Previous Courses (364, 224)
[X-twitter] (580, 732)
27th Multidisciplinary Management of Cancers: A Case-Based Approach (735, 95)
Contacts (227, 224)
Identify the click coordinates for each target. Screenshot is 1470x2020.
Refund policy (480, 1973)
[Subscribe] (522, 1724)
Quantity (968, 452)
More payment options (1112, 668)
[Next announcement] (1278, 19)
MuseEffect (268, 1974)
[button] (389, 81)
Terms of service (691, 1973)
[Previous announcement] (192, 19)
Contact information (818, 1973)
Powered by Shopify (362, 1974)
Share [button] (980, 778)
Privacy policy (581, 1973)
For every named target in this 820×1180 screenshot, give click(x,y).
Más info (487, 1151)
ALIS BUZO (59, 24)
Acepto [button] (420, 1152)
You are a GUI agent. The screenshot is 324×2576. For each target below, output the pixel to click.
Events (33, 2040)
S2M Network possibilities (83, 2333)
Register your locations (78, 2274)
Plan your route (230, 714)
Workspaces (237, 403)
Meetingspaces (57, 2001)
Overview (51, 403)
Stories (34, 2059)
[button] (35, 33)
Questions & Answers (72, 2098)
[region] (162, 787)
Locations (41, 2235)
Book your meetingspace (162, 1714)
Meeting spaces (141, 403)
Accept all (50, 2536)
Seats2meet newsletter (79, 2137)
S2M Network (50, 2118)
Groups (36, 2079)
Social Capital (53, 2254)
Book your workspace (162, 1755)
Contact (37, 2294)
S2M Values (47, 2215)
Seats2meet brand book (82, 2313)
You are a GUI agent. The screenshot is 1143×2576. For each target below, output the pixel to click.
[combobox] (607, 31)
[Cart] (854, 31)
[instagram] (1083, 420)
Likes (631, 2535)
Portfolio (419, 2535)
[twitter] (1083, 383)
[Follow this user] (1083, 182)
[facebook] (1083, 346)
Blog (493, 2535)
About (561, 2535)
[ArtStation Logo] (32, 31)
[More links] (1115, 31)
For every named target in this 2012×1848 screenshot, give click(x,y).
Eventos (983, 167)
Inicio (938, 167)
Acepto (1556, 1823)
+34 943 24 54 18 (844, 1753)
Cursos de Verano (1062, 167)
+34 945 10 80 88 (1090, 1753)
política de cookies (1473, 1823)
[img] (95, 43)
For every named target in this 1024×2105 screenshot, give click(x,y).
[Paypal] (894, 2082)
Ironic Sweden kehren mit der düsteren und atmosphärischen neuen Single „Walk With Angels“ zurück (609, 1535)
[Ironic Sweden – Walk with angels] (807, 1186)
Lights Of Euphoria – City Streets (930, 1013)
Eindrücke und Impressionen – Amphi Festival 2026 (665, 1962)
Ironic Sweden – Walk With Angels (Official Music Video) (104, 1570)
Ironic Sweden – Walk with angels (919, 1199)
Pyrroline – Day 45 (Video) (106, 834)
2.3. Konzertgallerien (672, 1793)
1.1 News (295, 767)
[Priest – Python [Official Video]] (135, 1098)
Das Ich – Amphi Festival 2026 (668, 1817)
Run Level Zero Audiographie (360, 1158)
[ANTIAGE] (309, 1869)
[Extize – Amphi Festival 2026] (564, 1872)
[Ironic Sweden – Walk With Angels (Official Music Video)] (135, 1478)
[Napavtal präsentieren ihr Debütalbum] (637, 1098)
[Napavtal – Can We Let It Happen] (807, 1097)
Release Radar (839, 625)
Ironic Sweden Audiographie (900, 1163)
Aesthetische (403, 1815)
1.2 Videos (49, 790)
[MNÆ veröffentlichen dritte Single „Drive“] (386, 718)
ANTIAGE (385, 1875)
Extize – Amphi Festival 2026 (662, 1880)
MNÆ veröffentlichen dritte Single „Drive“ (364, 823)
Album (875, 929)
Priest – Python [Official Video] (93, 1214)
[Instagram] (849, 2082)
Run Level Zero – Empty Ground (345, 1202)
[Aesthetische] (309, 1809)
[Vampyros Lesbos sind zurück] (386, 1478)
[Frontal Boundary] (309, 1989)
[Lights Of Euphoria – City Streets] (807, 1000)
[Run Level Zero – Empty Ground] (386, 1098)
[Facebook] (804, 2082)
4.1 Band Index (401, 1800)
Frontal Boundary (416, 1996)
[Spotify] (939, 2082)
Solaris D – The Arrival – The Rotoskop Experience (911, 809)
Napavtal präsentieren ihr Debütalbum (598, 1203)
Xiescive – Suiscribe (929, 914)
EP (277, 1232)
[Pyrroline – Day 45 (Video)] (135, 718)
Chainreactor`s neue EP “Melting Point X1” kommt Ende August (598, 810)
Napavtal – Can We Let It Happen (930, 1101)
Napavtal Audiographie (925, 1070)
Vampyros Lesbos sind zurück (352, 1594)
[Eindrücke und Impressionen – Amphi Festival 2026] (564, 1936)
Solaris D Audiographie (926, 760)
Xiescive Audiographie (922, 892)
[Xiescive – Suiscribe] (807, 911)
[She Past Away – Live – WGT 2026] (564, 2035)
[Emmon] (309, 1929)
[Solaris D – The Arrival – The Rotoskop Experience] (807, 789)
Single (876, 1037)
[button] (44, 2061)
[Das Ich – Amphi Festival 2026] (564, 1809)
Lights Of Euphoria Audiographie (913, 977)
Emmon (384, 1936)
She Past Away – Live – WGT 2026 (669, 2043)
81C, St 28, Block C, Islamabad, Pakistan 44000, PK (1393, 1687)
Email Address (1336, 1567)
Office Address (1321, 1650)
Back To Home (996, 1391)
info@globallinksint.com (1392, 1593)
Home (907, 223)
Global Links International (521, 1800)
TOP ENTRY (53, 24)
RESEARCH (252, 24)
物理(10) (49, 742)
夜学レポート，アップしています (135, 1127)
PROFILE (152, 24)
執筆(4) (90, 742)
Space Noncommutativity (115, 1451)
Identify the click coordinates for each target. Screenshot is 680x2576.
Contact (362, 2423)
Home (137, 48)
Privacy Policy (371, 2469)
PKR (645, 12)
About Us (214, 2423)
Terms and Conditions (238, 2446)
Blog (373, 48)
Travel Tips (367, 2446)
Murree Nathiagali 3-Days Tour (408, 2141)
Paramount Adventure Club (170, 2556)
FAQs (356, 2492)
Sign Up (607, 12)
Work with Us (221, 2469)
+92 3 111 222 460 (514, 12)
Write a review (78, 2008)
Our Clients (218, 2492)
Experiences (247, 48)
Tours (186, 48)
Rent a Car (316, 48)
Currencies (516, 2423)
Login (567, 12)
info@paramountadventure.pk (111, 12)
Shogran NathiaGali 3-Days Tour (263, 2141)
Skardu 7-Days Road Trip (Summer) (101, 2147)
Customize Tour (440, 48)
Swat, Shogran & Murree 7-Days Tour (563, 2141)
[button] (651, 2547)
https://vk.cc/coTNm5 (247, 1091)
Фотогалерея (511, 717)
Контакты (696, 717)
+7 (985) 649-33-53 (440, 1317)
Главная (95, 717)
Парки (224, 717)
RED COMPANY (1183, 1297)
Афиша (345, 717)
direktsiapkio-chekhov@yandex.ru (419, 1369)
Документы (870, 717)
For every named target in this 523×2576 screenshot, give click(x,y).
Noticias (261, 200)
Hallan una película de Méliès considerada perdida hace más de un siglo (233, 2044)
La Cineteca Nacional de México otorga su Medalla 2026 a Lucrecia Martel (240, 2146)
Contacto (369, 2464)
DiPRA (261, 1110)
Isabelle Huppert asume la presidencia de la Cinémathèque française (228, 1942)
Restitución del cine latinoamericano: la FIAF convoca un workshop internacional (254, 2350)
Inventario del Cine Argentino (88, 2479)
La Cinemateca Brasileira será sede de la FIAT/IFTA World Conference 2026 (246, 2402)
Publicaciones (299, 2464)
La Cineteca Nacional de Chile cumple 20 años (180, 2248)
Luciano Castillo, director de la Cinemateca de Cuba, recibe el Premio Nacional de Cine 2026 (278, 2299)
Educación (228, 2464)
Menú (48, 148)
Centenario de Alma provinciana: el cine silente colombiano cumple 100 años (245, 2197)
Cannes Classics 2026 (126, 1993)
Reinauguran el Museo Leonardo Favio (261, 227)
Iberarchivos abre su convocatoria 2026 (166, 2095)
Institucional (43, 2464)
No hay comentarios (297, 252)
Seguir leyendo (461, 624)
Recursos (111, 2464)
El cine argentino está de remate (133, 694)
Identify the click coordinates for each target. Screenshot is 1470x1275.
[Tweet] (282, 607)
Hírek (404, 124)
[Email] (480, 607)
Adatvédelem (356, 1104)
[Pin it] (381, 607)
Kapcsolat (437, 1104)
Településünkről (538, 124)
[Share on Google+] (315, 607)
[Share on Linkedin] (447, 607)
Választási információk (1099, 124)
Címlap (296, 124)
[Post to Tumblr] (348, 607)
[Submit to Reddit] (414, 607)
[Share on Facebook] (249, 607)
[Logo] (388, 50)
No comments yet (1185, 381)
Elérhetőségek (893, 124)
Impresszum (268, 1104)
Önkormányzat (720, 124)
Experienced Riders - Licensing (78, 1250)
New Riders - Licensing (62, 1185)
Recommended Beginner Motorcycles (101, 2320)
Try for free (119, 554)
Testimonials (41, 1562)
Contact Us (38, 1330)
━━━
### GOAL OF THE EXERCISE
Rewrite the records from the start through the line containing "[Next announcement] (1278, 19)", with both ends included, substituting "Amount" for "Quantity" and leaving everything else unchanged.

### TASK OUTPUT
Previous Courses (364, 224)
[X-twitter] (580, 732)
27th Multidisciplinary Management of Cancers: A Case-Based Approach (735, 95)
Contacts (227, 224)
Identify the click coordinates for each target. Screenshot is 1470x2020.
Refund policy (480, 1973)
[Subscribe] (522, 1724)
Amount (968, 452)
More payment options (1112, 668)
[Next announcement] (1278, 19)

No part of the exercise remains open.